Japan ‘keeper Yoshikatsu Kawaguchi is relishing the prospect of a possible quarterfinal showdown with Australia at the Asian Cup next month and says his teammates are “burning” to avenge the defeat in their opening match at last summer’s World Cup.
Australia, which will be making its debut at the continental championship after joining the Asian Football Confederation last year, went on a late three-goal rampage to sentence Japan to a 3-1 defeat in Kaiserslautern.
Japan never recovered and went on to draw 0-0 with Croatia before making a first-round exit on the back of a 4-1 hiding by Brazil. Australia reached the second round but was sunk by a controversial late penalty in a 1-0 loss to eventual winner Italy.
“We definitely want Australia again. We are burning for revenge and that would be a very special game for us,” Kawaguchi said recently. “This might be the Asian Cup but just playing Australia has a special significance all of its own.”
The Japanese would meet Australia in the last eight if they win Group B and the Socceroos finish second in Group A, or vice versa. Japan plays cohost Vietnam, Qatar, and United Arab Emirates in the first round while Australia has been drawn against Iraq, Oman and Thailand.
One of the few players to emerge with any credit in Germany last summer, Kawaguchi played a major role in helping Japan win the last two Asian Cups in Lebanon in 2000 and China three years ago.
The former Portsmouth custodian was voted Man of the Match in the 1-0 win over Saudi Arabia in the 2000 final and stopped two spot kicks in a nerve-jangling penalty shootout win over Jordan in the 2004 quarterfinals.
“The Asian Cup is an important tournament for the team but especially for me personally. In the previous two tournaments I was in really good form and hopefully with the right preparation that will be the case this time around,” said Kawaguchi.

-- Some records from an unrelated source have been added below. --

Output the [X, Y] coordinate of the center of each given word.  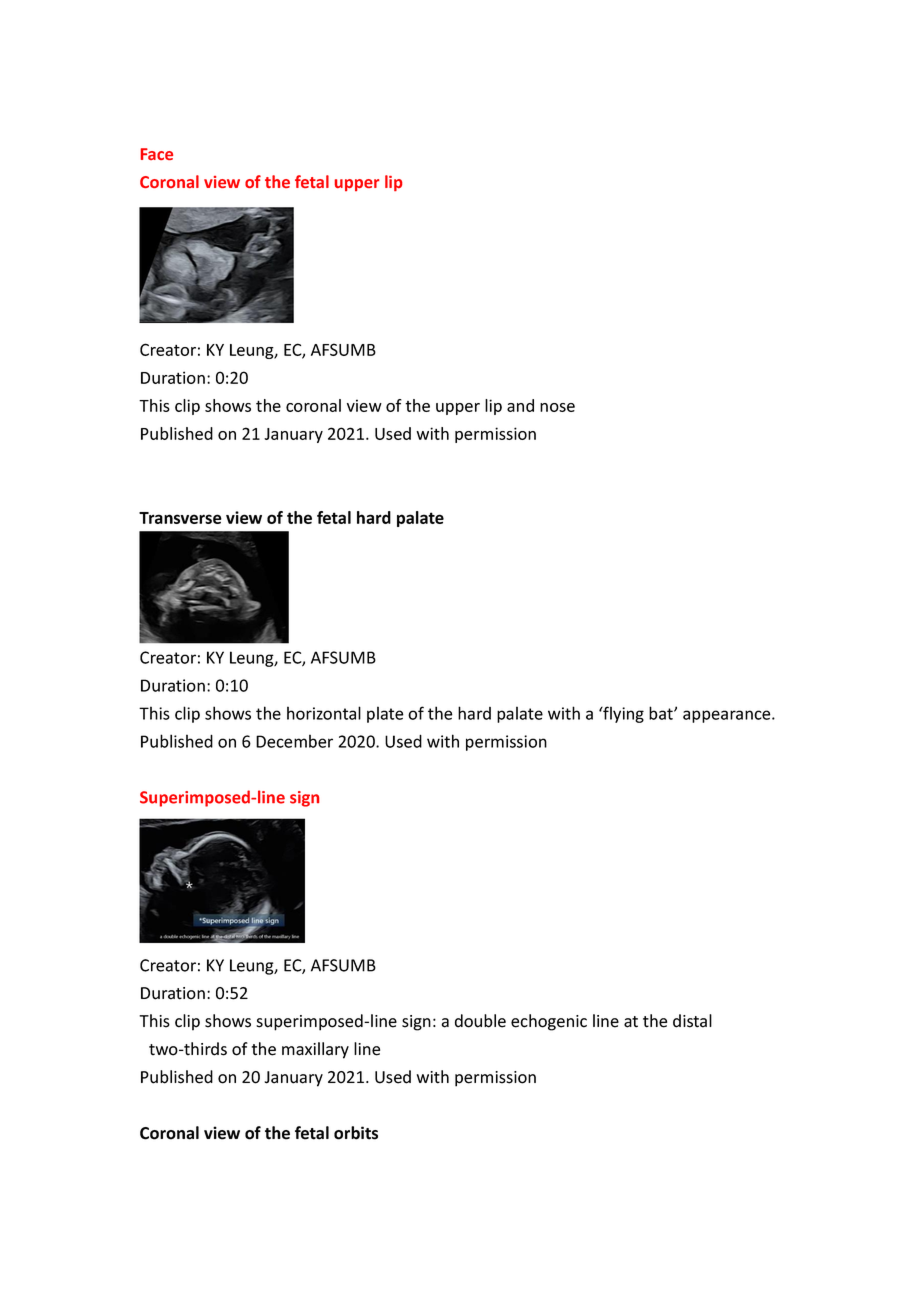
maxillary [315, 1050]
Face [157, 154]
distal [692, 1021]
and [520, 405]
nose [557, 407]
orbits [356, 1133]
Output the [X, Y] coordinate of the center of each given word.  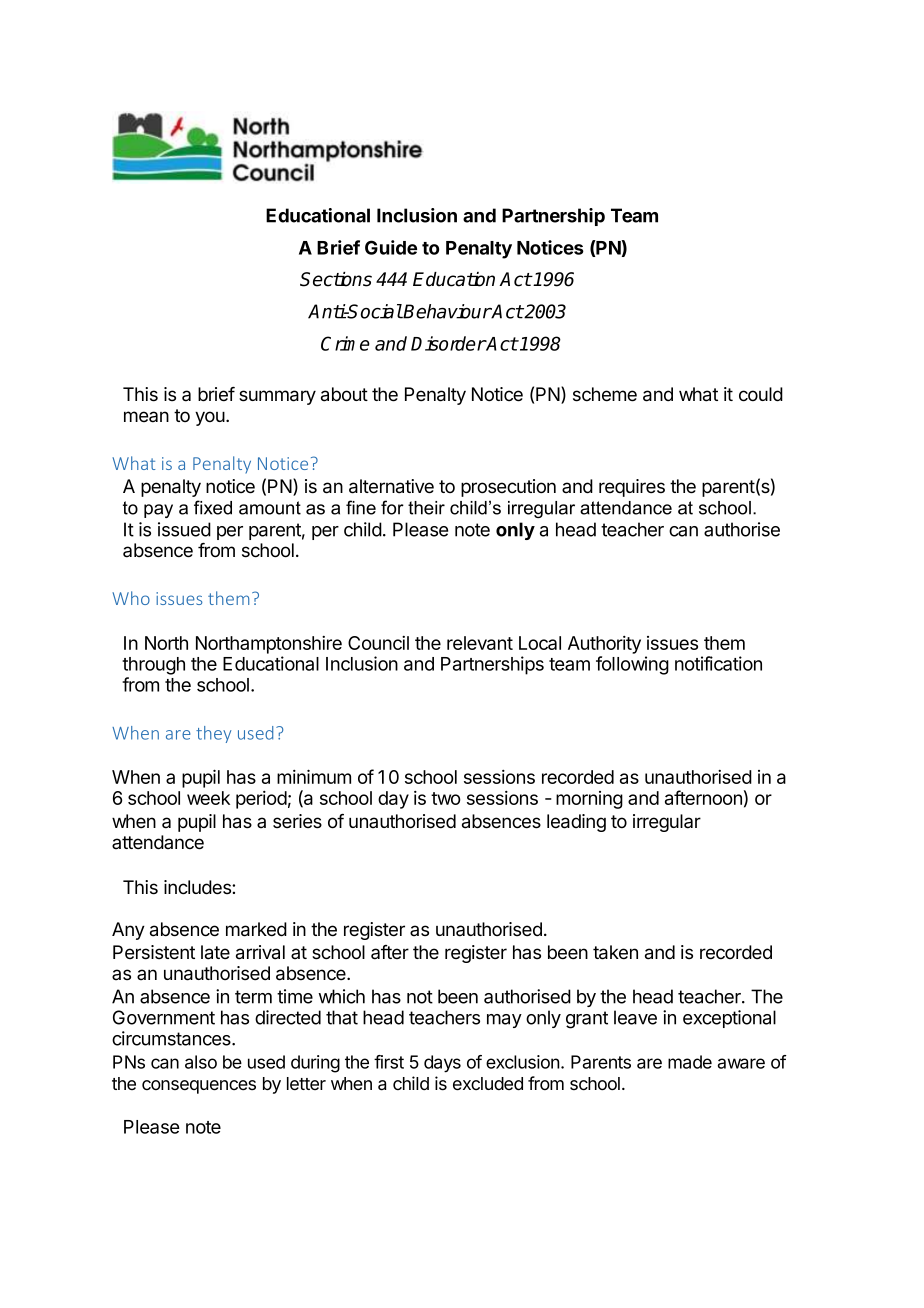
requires [632, 488]
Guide [391, 247]
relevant [480, 643]
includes [198, 887]
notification [718, 663]
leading [576, 823]
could [761, 394]
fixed [213, 507]
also [201, 1062]
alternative [391, 486]
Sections [336, 279]
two [446, 798]
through [153, 666]
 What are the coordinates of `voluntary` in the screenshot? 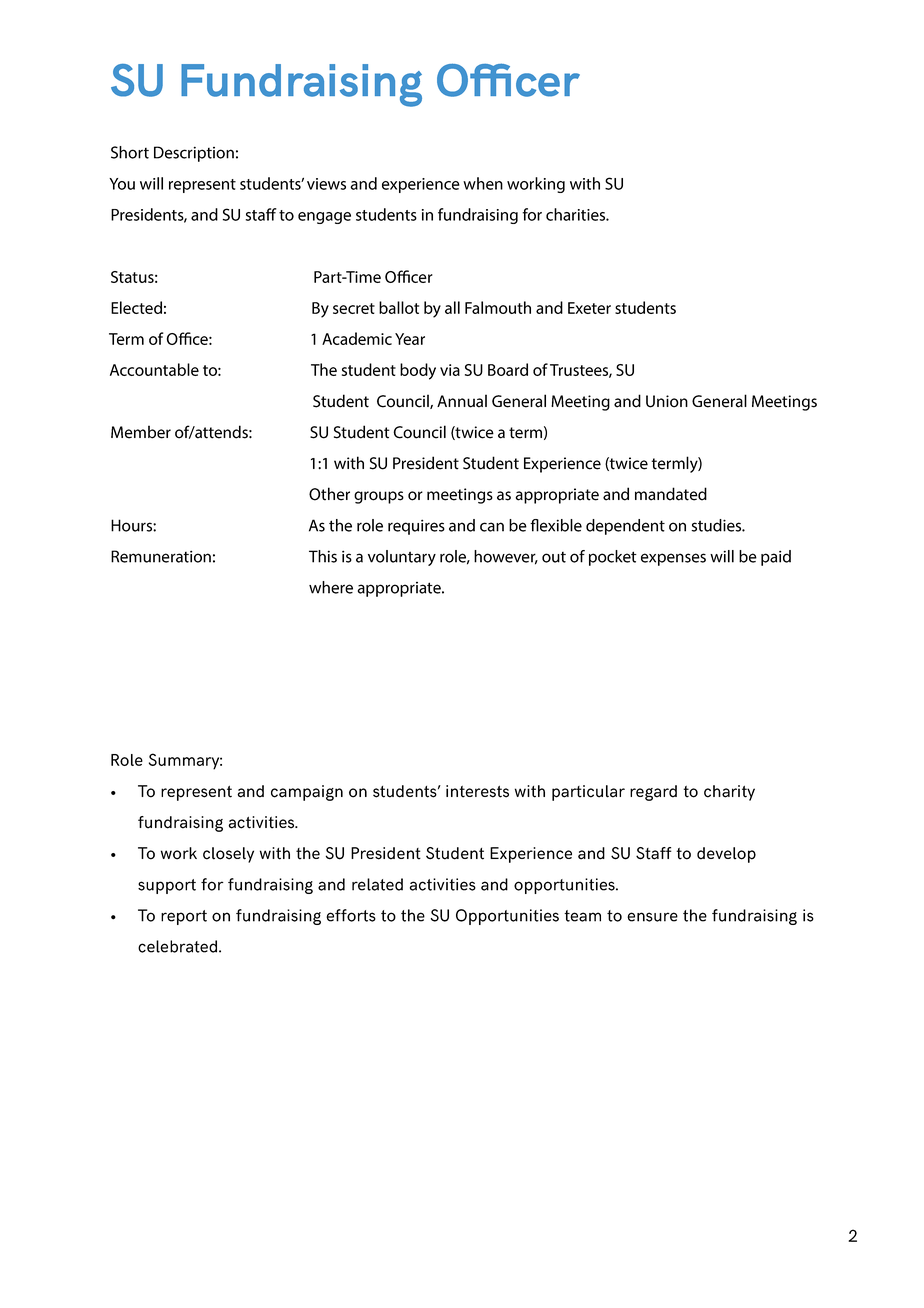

Japan is among the favorites to lift the title at the July 7-29 tournament being jointly hosted by Malaysia, Vietnam, Thailand and Indonesia.
However, Kawaguchi has warned against underestimating Japan’s first-round opponents and picked out 2006 Asian Games winner Qatar as a potential stumbling block.
“We are the top team, so players on the other teams will be fired up to beat us. Qatar in particular look a good team. Last time (in China) we were drawn with difficult opponents in Iran and Oman in the group stage and there won’t be any easy games this time either,” Kawaguchi said.
Japan begins its bid for a third Asian crown against Qatar in Hanoi on July 9.